Page and screen pointing data:
* * *

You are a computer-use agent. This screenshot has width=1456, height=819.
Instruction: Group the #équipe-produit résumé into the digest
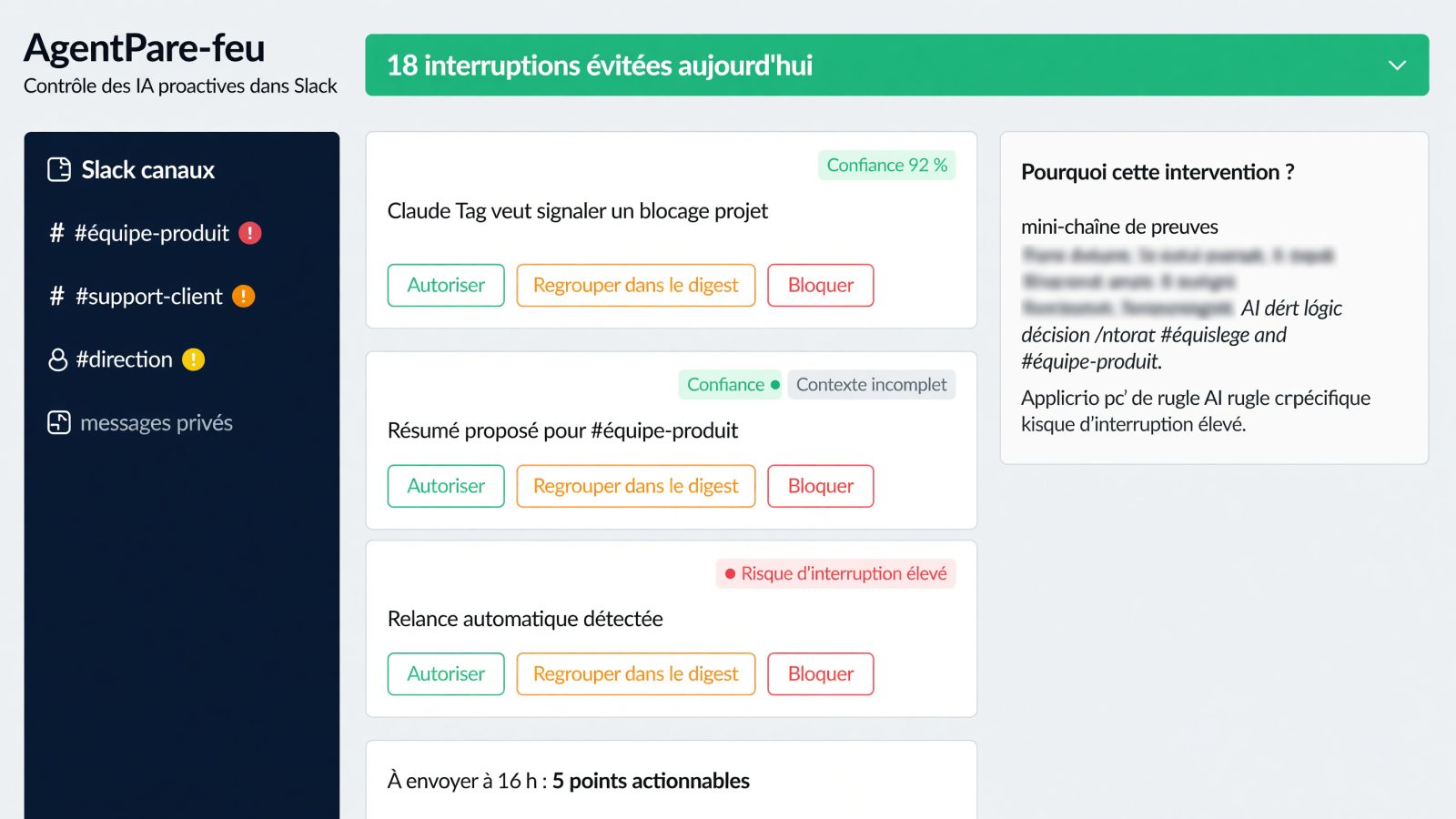pyautogui.click(x=636, y=486)
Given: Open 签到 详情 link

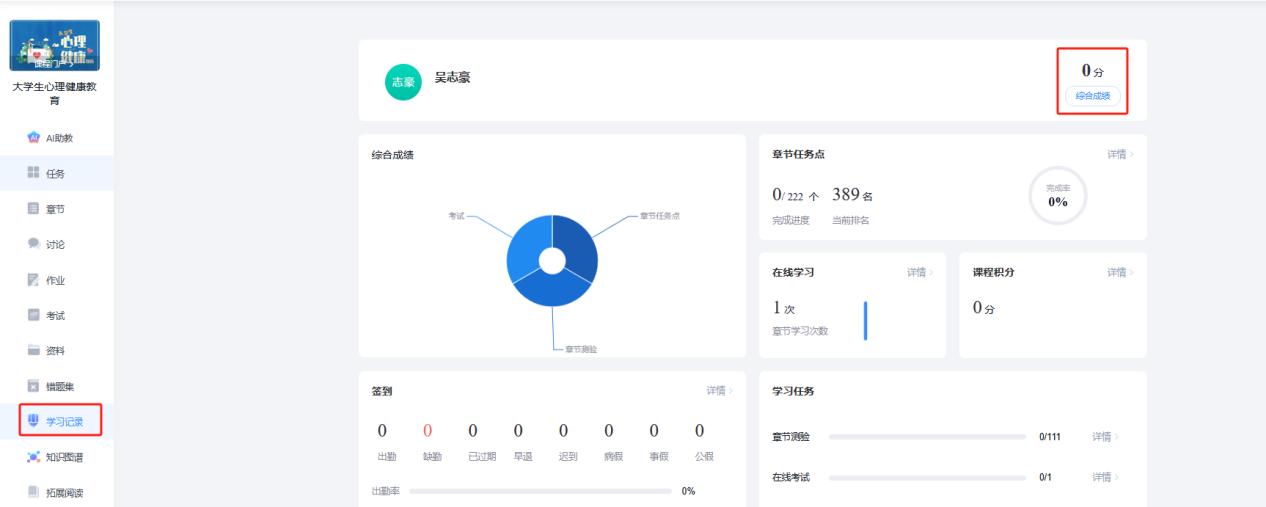Looking at the screenshot, I should coord(720,391).
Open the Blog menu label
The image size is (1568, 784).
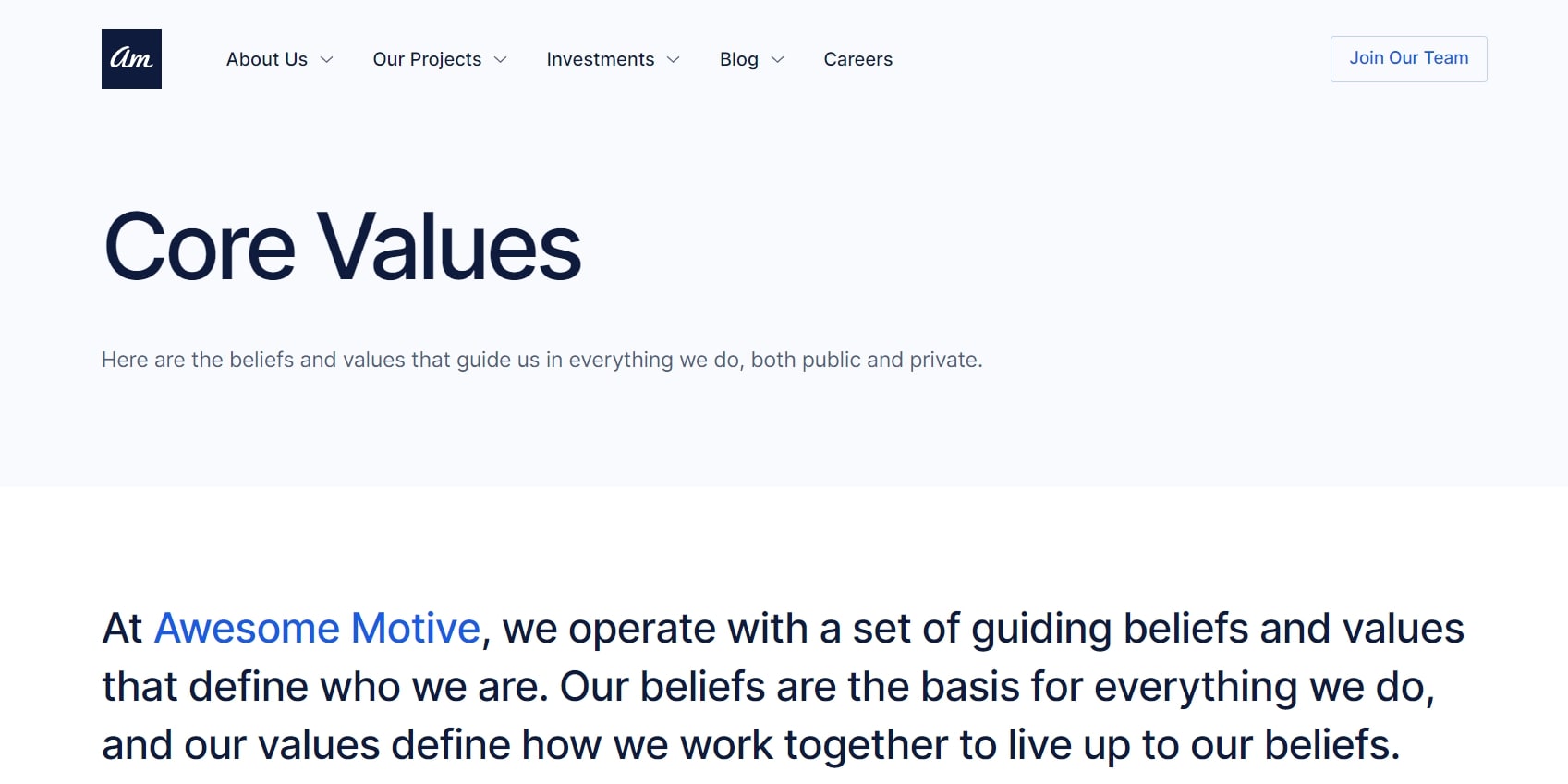pos(739,59)
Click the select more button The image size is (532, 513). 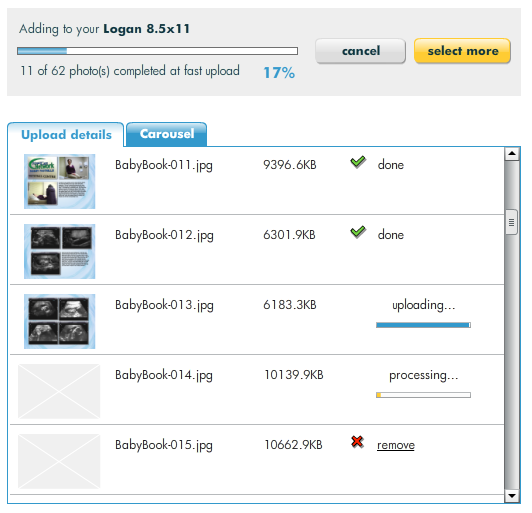[462, 51]
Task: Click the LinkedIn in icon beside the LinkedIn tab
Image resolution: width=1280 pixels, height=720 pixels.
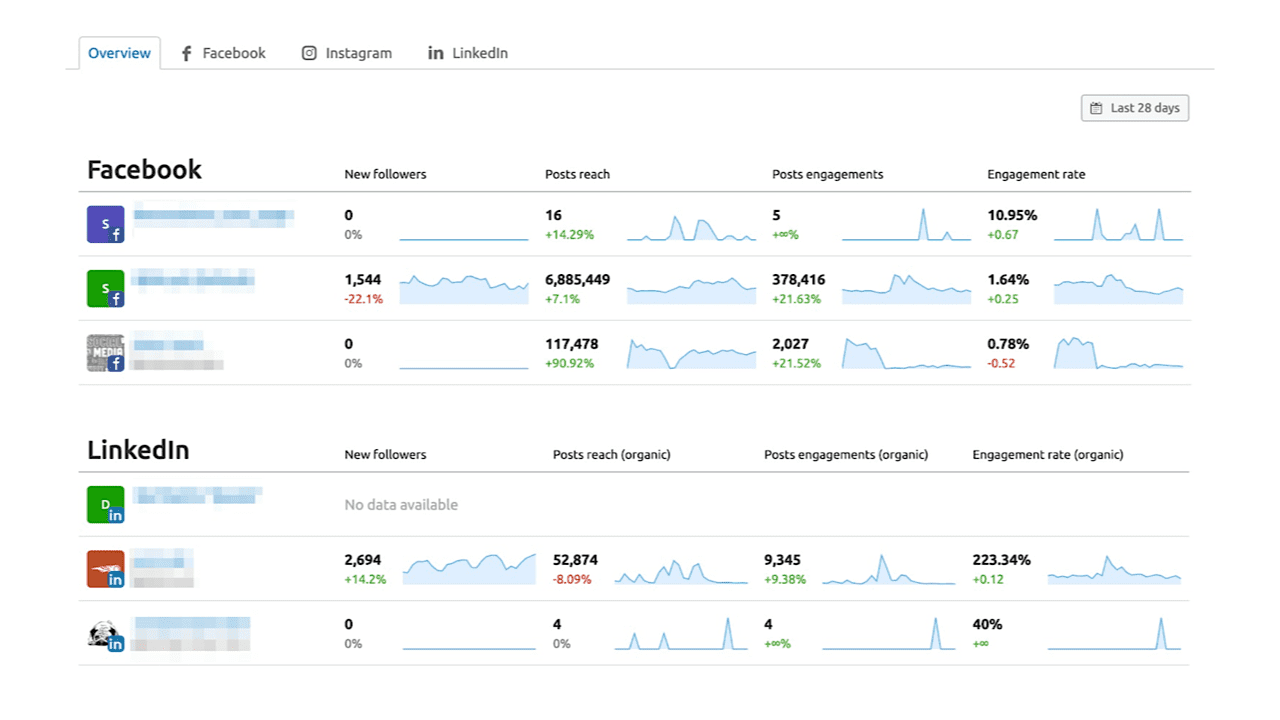Action: coord(436,53)
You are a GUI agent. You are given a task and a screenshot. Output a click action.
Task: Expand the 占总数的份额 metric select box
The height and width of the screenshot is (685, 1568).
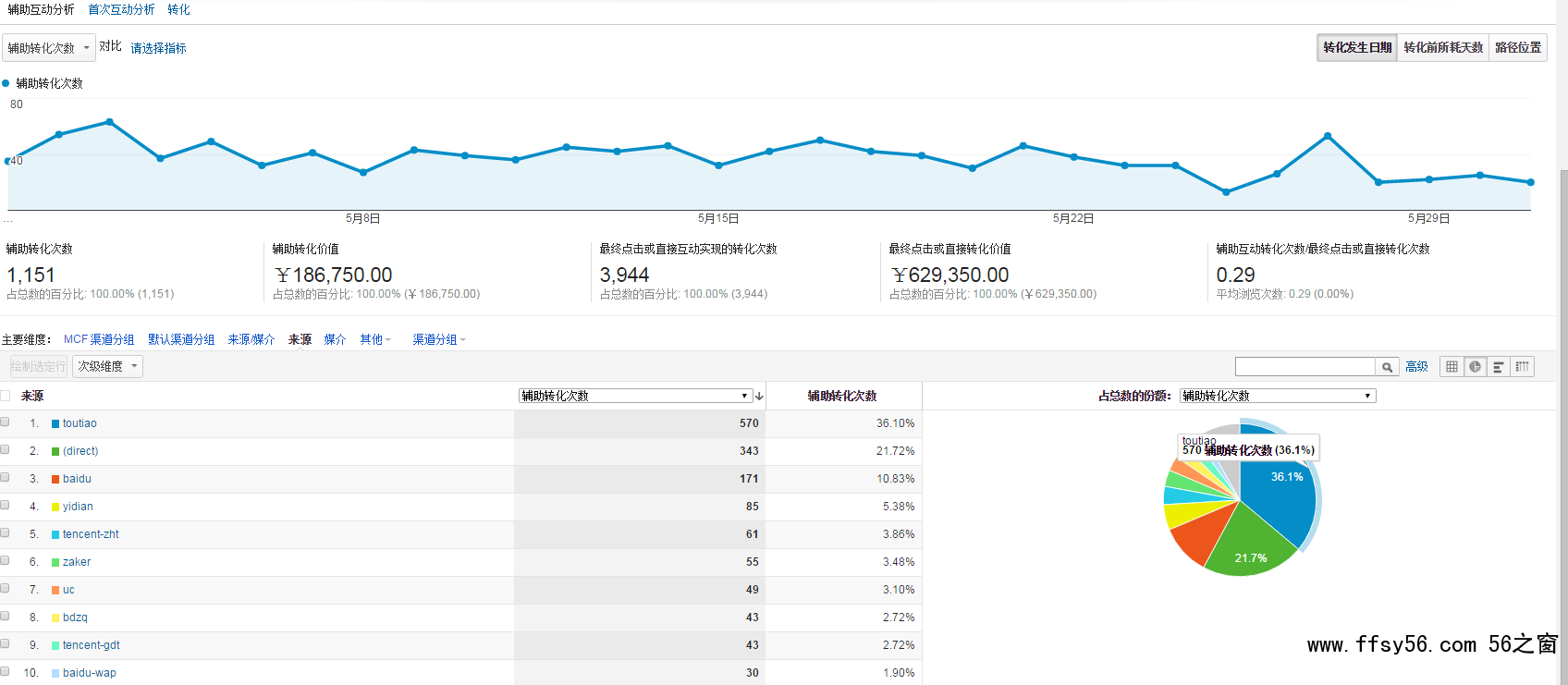1278,396
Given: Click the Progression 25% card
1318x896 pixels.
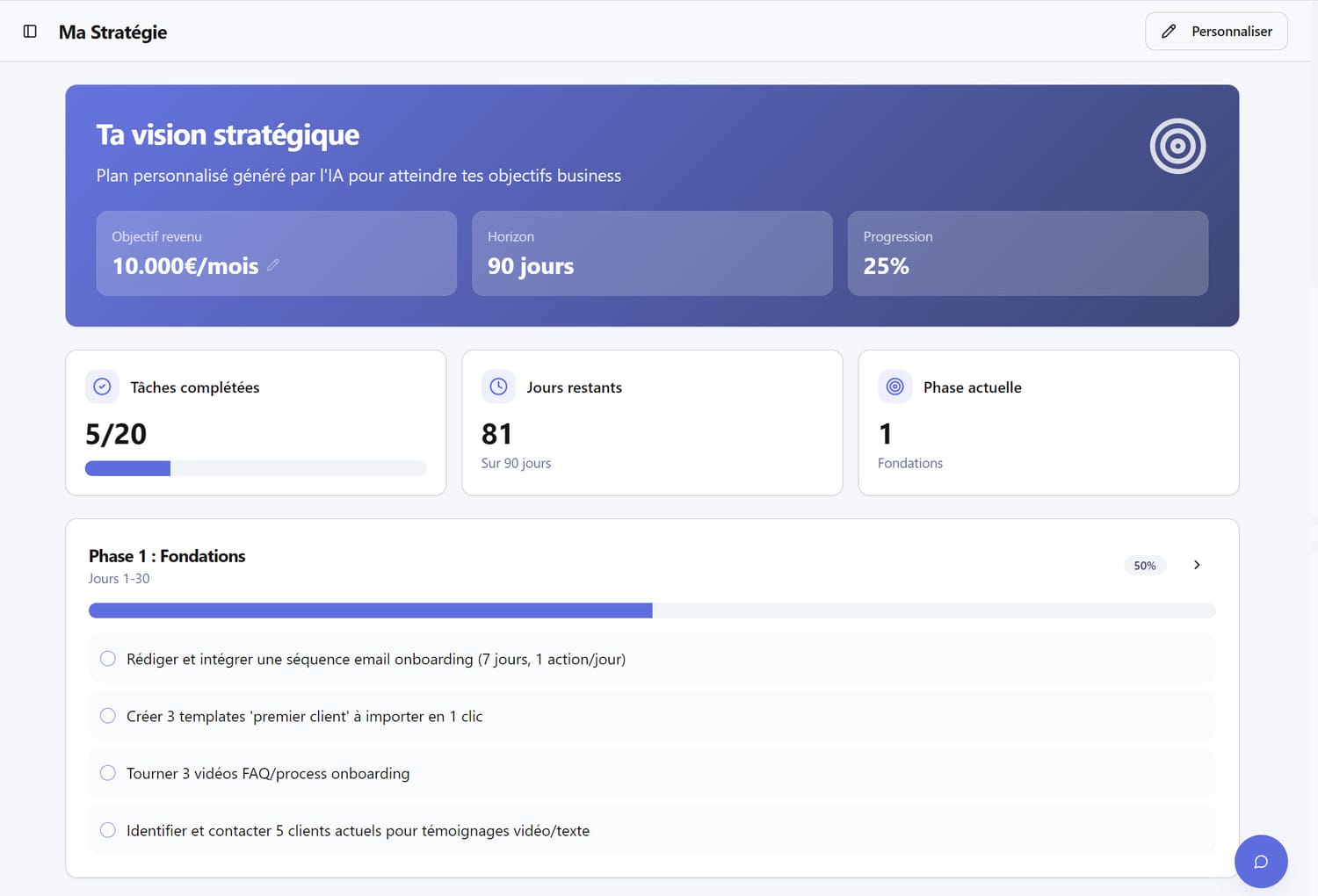Looking at the screenshot, I should pyautogui.click(x=1027, y=253).
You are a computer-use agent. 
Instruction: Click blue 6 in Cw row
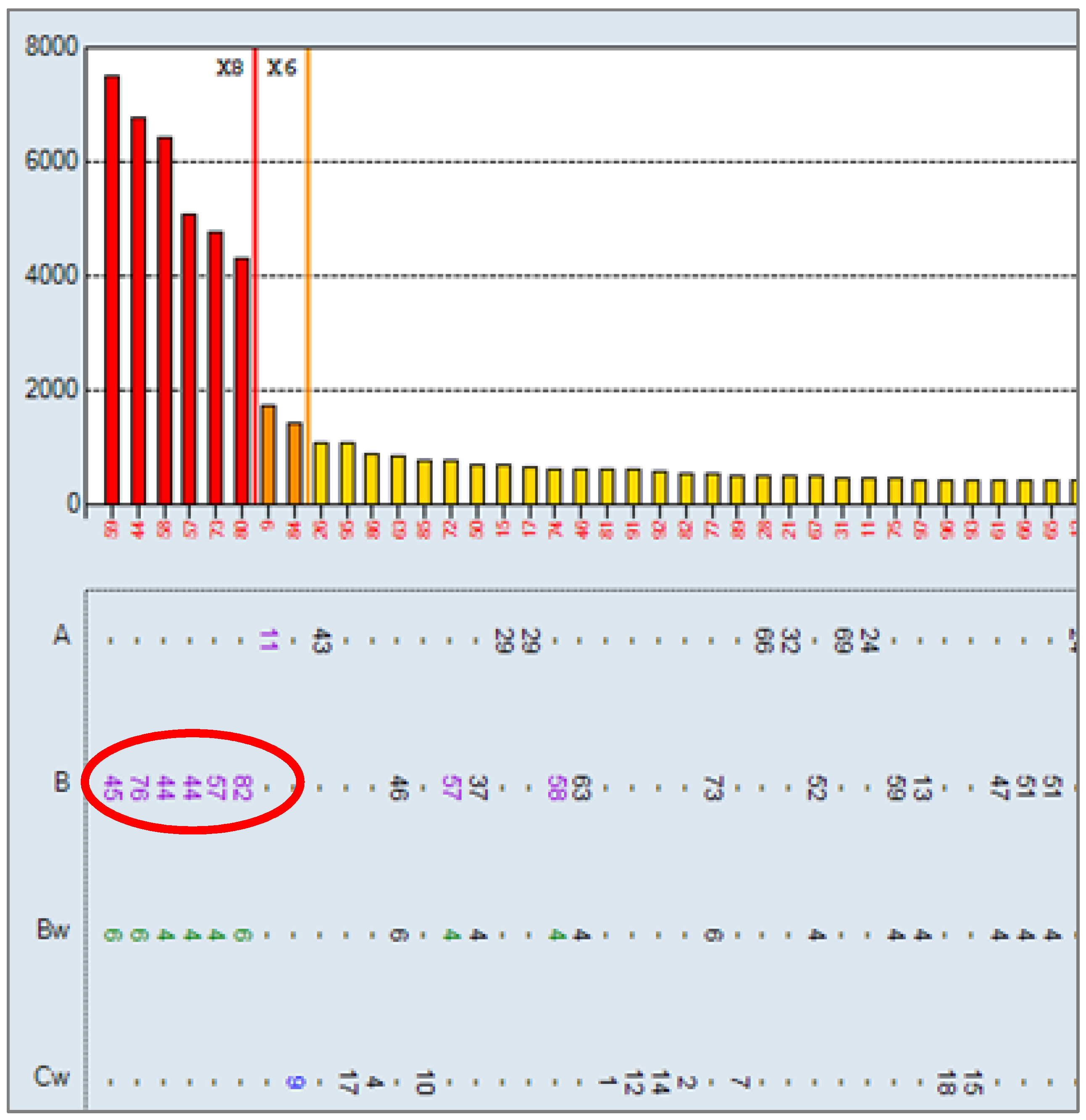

* * *

> [The exercise]:
Copy the data word for word, beginning at the line that contains "Given: Click the Progression 25% card" and continuing through the end of the data. Leave out the pictures.

> [The reply]:
Given: Click the Progression 25% card
1318x896 pixels.
Looking at the screenshot, I should pyautogui.click(x=1027, y=253).
You are a computer-use agent. 
Instruction: Click blue 6 in Cw row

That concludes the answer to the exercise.